Task goal:
Below is a listing from which only part is wanted; return exactly the lines from the one with "This screenshot has width=608, height=361." up to and including the one with "Collapse the Matching".

Information:
=== Section Start ===

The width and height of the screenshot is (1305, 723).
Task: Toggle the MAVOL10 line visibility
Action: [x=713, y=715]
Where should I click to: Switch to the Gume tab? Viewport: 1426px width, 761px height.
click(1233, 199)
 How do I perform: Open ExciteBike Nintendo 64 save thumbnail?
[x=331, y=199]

=== Section End ===
=== Section Start ===

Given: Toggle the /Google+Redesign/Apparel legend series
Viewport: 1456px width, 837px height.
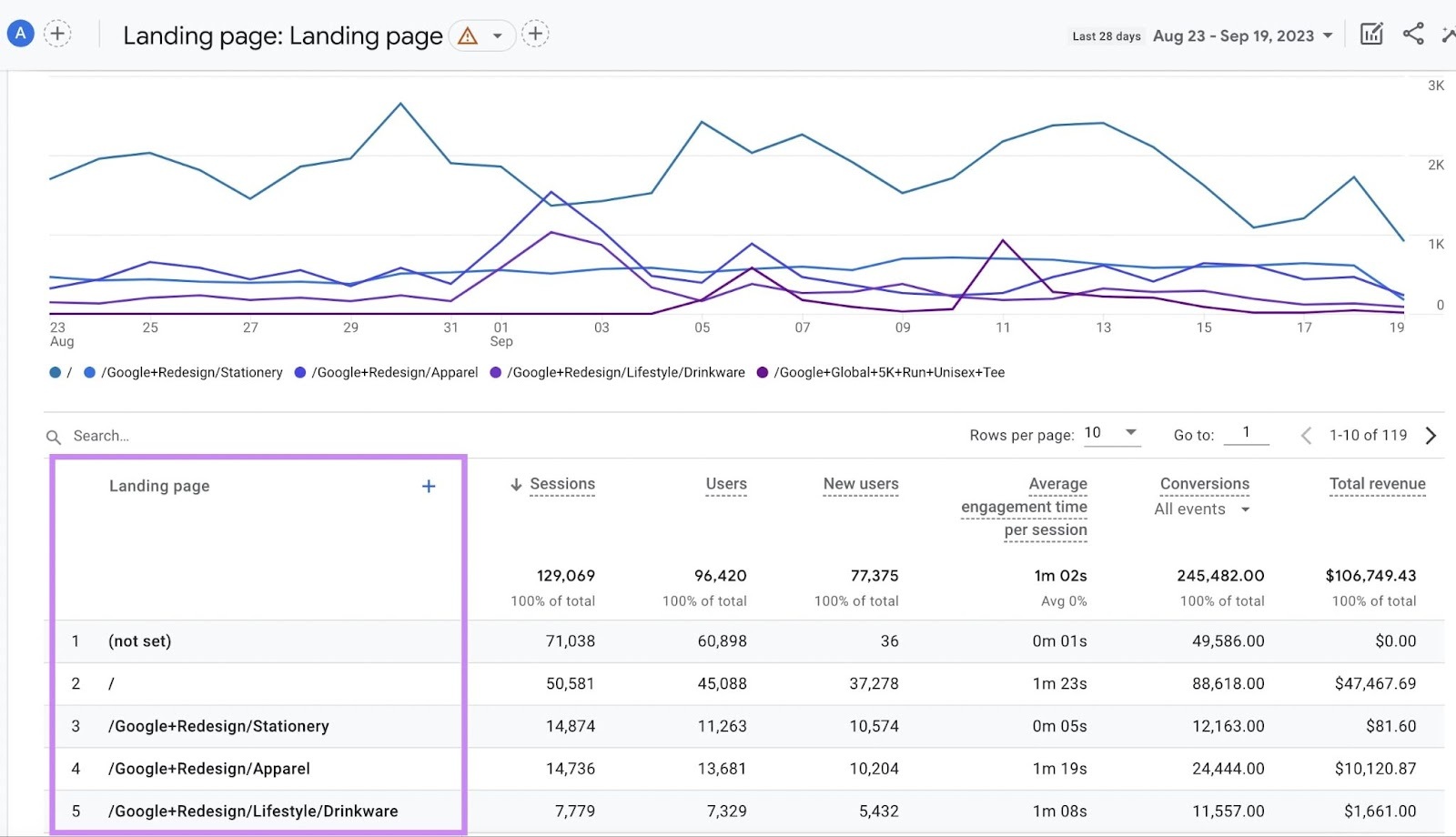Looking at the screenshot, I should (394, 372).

=== Section End ===
=== Section Start ===

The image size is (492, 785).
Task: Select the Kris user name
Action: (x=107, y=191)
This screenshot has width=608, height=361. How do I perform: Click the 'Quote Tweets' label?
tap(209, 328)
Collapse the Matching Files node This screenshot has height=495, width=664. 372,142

=== Section End ===

Task result:
This screenshot has width=608, height=361. How do I perform: Click the 'Quote Tweets' label?
tap(209, 328)
Collapse the Matching Files node This screenshot has height=495, width=664. 372,142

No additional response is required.